▶ [Aim of the exercise]:
Your answer should be one number: how many lines below have the word "agent".

▶ [Saved data entries]:
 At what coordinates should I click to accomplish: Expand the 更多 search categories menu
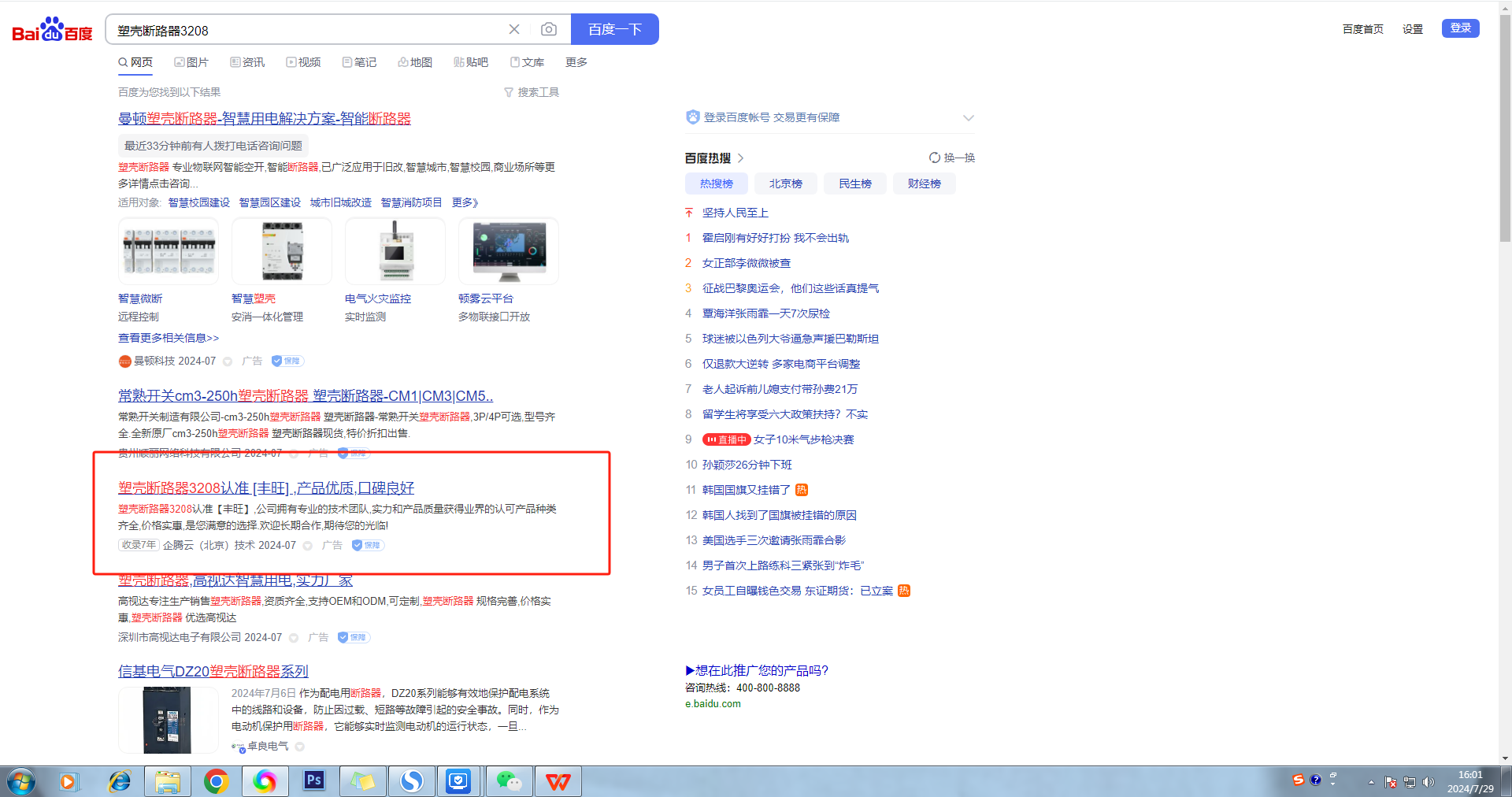point(576,62)
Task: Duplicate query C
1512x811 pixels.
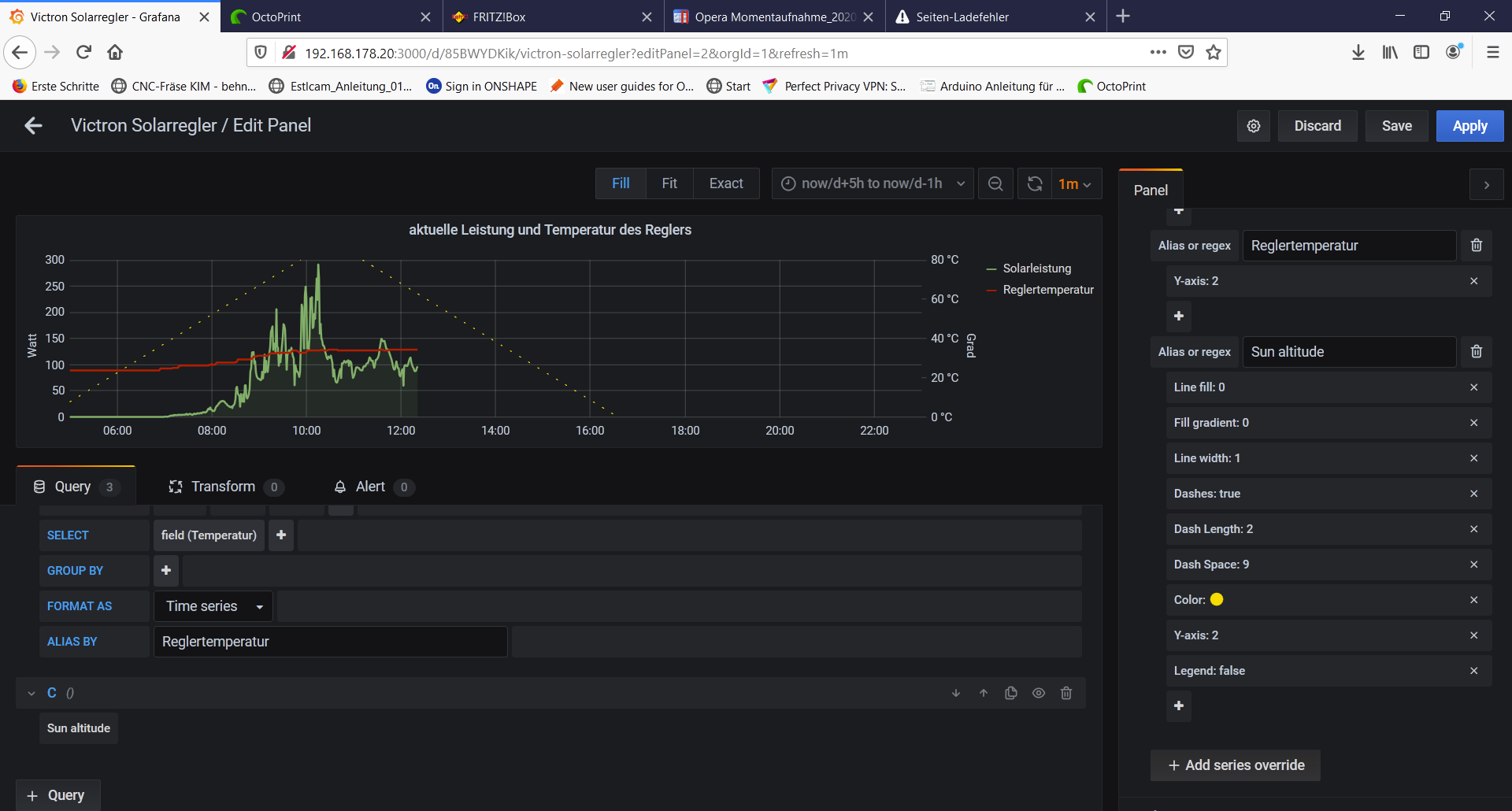Action: point(1011,693)
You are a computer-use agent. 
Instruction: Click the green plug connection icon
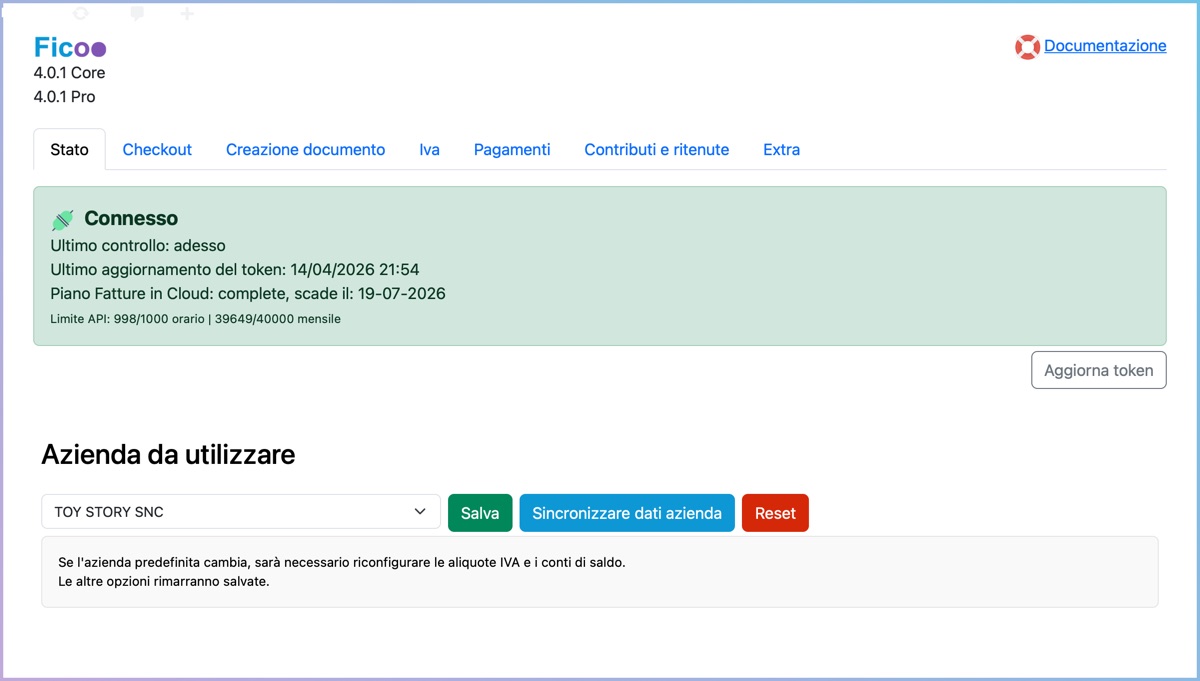click(x=63, y=219)
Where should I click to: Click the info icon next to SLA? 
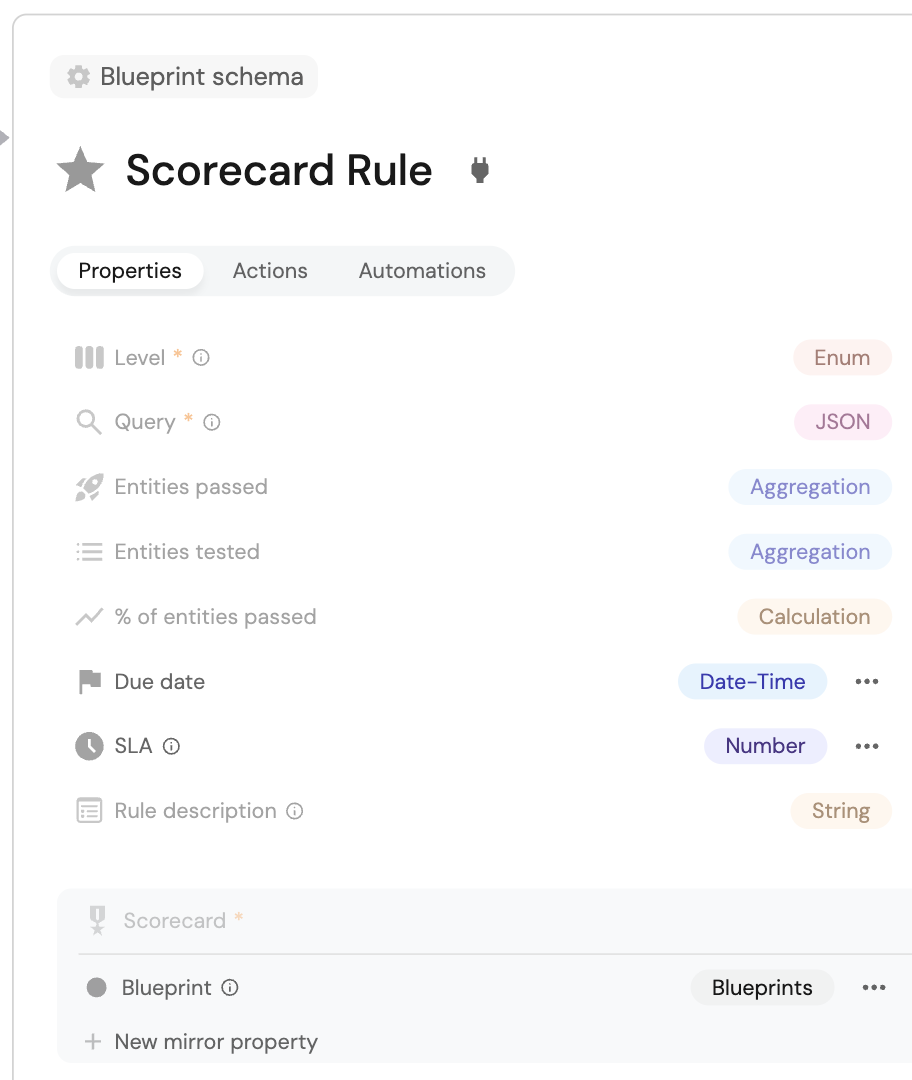point(171,746)
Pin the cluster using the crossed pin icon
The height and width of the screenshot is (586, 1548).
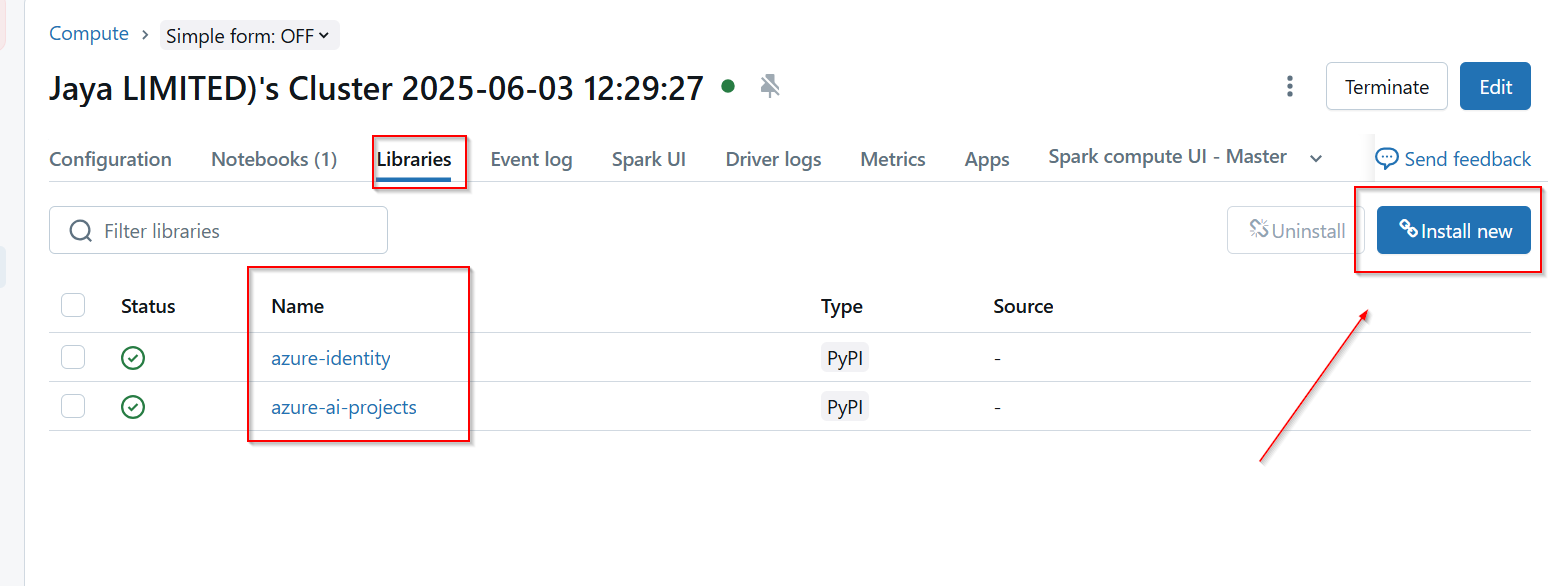click(768, 86)
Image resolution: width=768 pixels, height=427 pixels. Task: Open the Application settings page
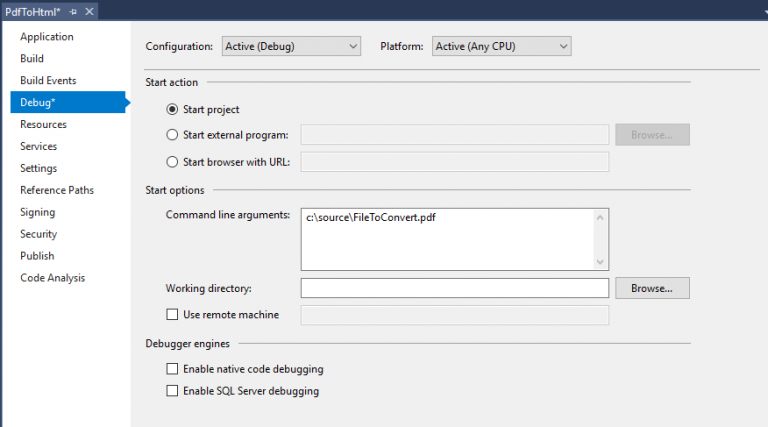click(x=47, y=37)
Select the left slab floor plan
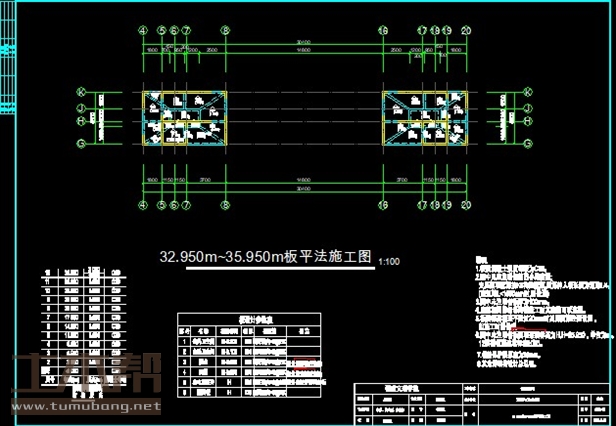 pos(184,118)
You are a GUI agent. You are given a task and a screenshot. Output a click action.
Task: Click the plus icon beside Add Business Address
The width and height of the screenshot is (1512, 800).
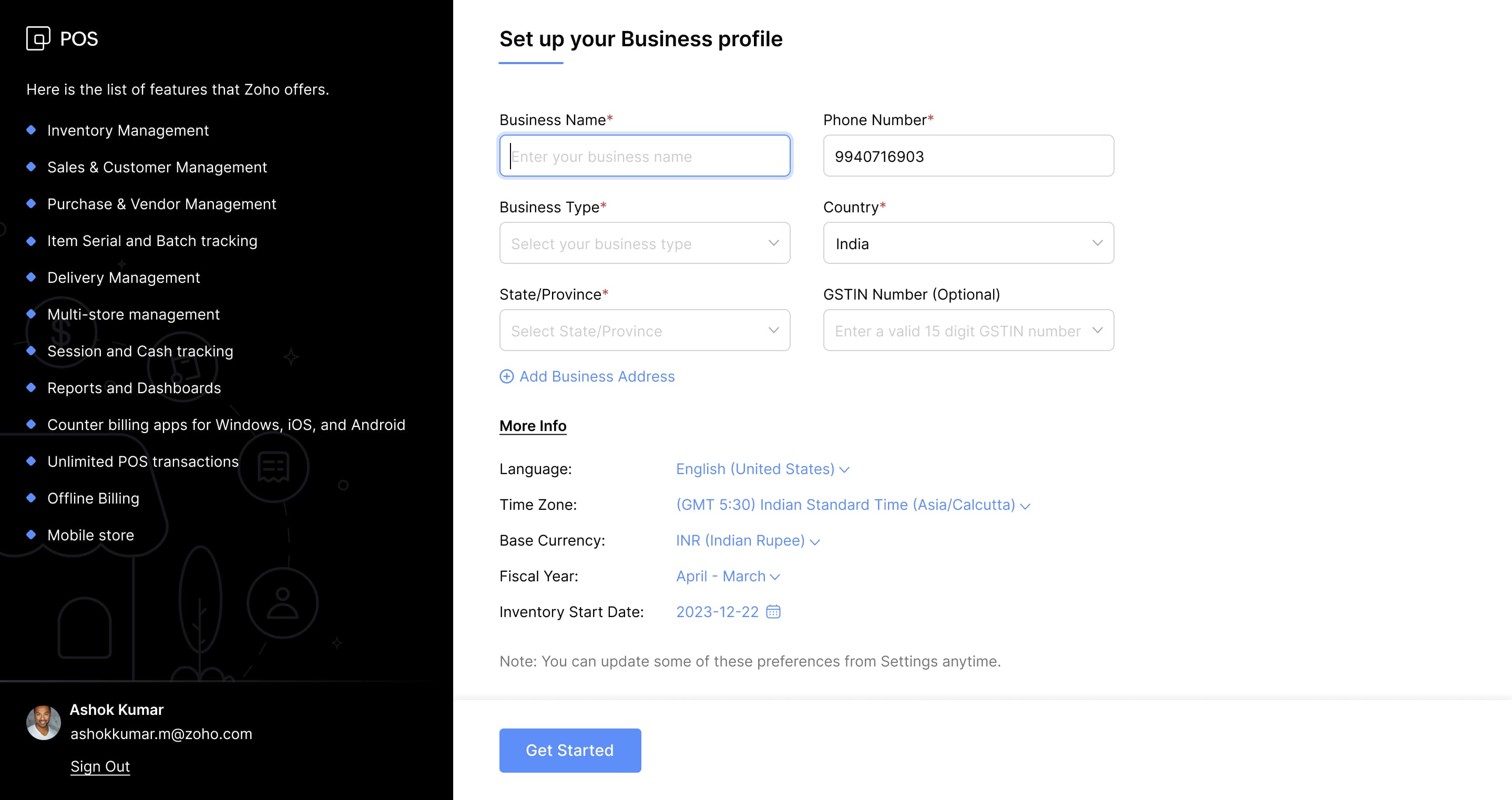[507, 376]
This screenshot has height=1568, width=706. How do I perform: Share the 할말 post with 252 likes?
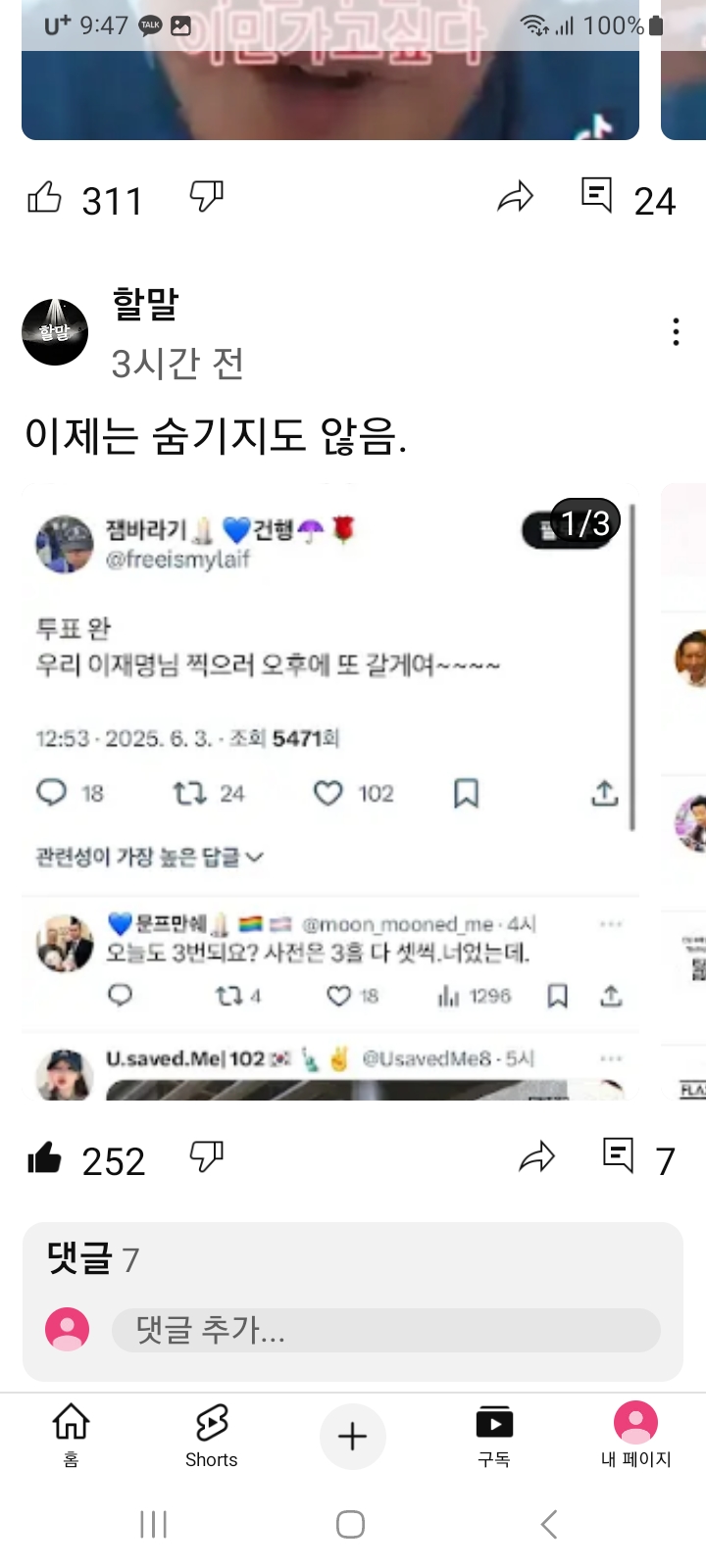[537, 1157]
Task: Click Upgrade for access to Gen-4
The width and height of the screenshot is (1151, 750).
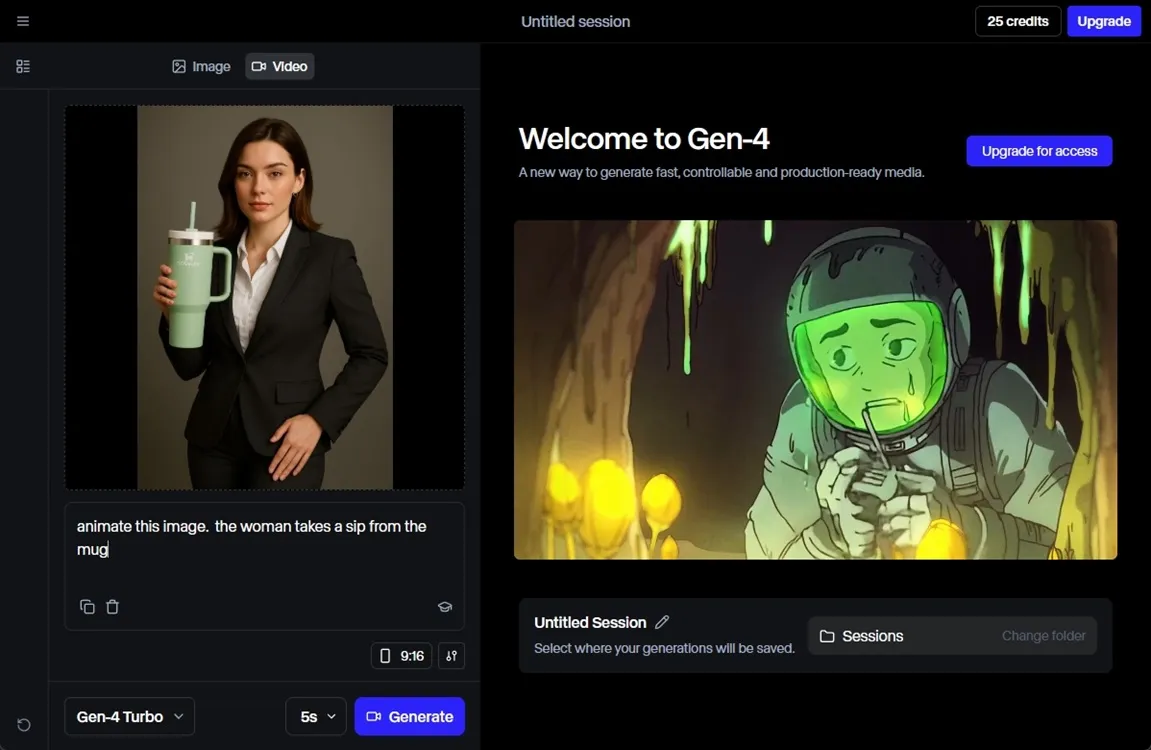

▶ [Exercise answer]:
2